**Stated goal**
Swap "screenshot" for "screen capture" throughout the lines below, changing nothing else, and rewrite them without the pictures.

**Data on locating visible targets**
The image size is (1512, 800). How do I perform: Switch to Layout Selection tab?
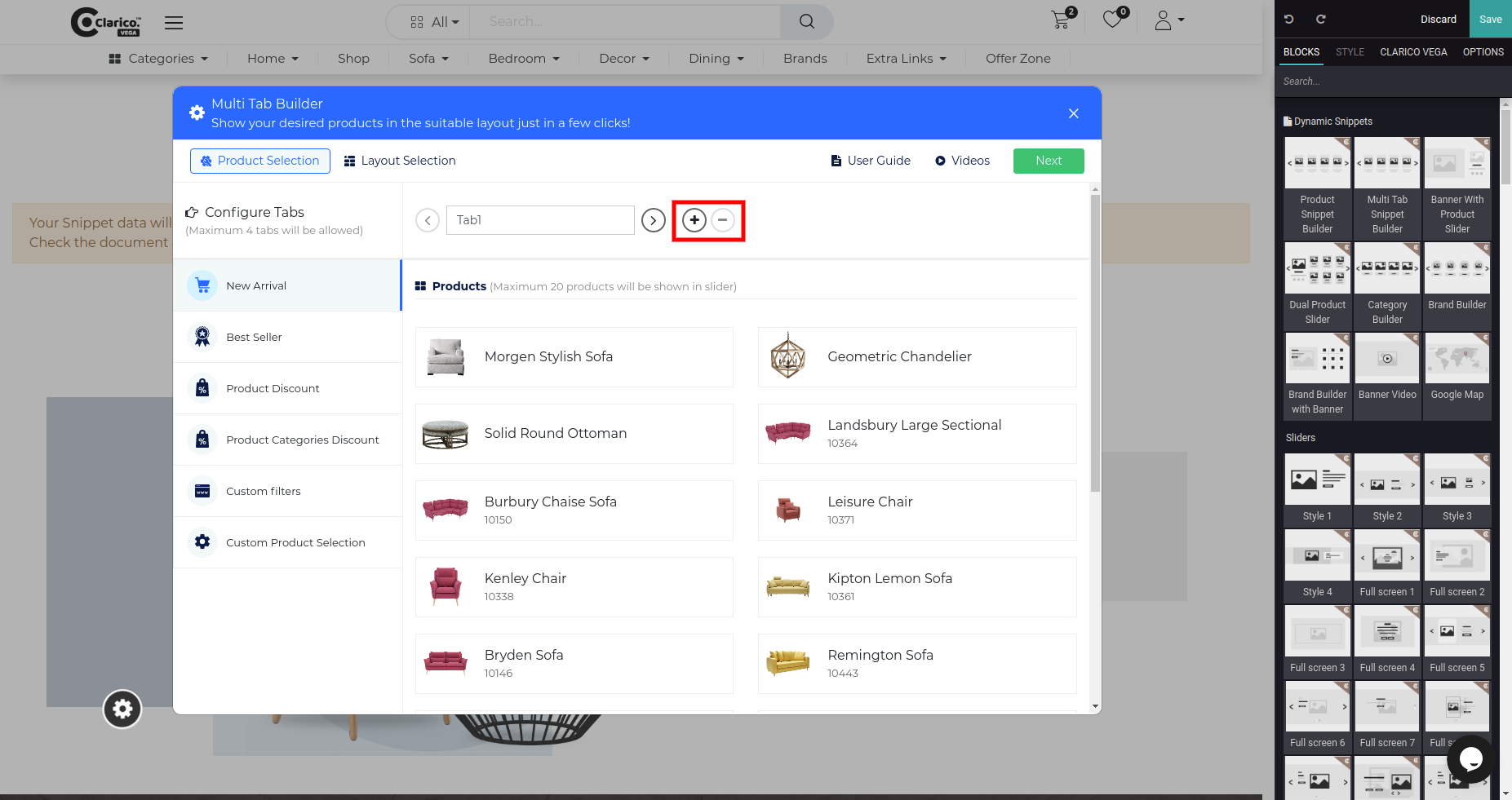(x=400, y=161)
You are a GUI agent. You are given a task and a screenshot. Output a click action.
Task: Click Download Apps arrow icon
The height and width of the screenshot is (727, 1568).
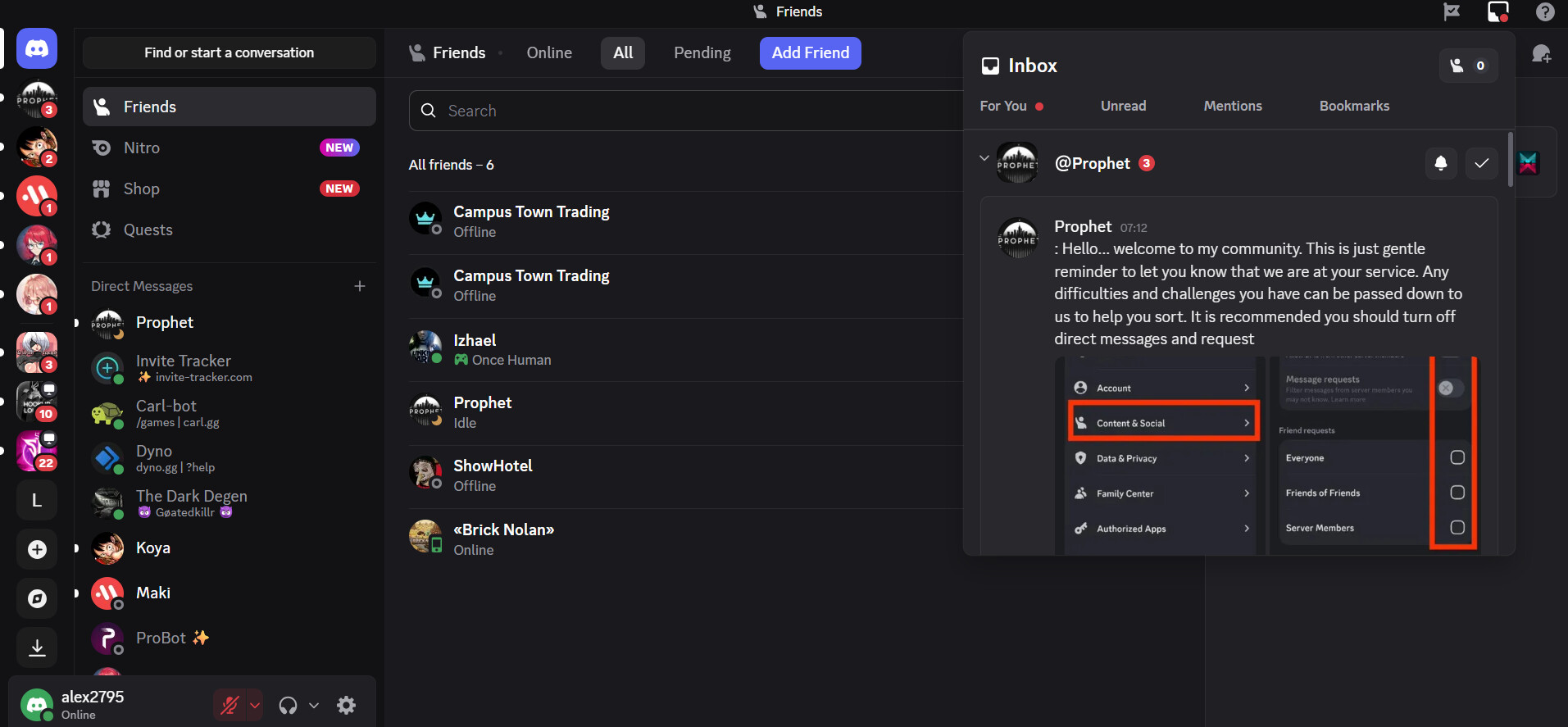point(37,647)
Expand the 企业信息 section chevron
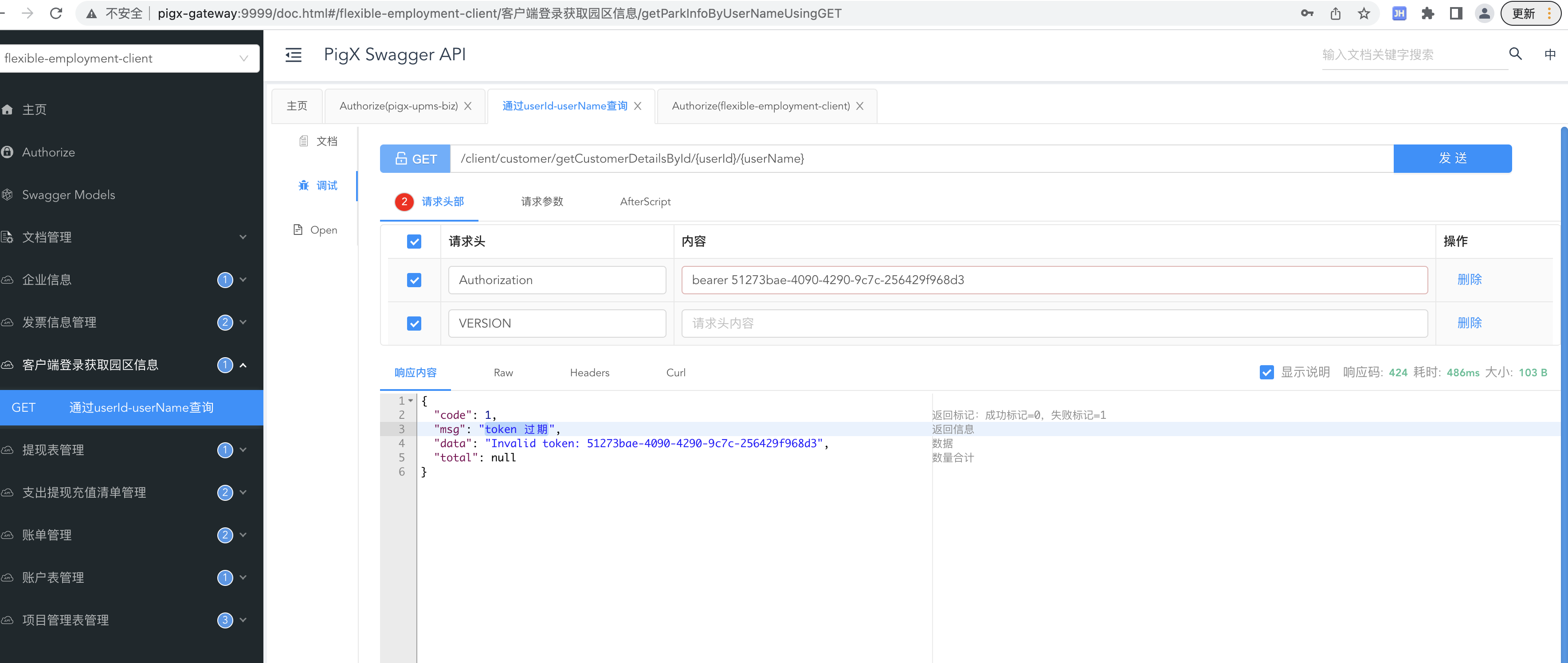Viewport: 1568px width, 663px height. [x=243, y=279]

**Answer to this task**
The image size is (1512, 800). How do I perform: Switch to Layout Selection tab?
(x=400, y=161)
You are a GUI agent. You are given a task and a screen capture. Output a click action.
Task: Click Download Apps arrow icon
The height and width of the screen capture is (727, 1568).
point(37,647)
Expand the 企业信息 section chevron
Viewport: 1568px width, 663px height. [x=243, y=279]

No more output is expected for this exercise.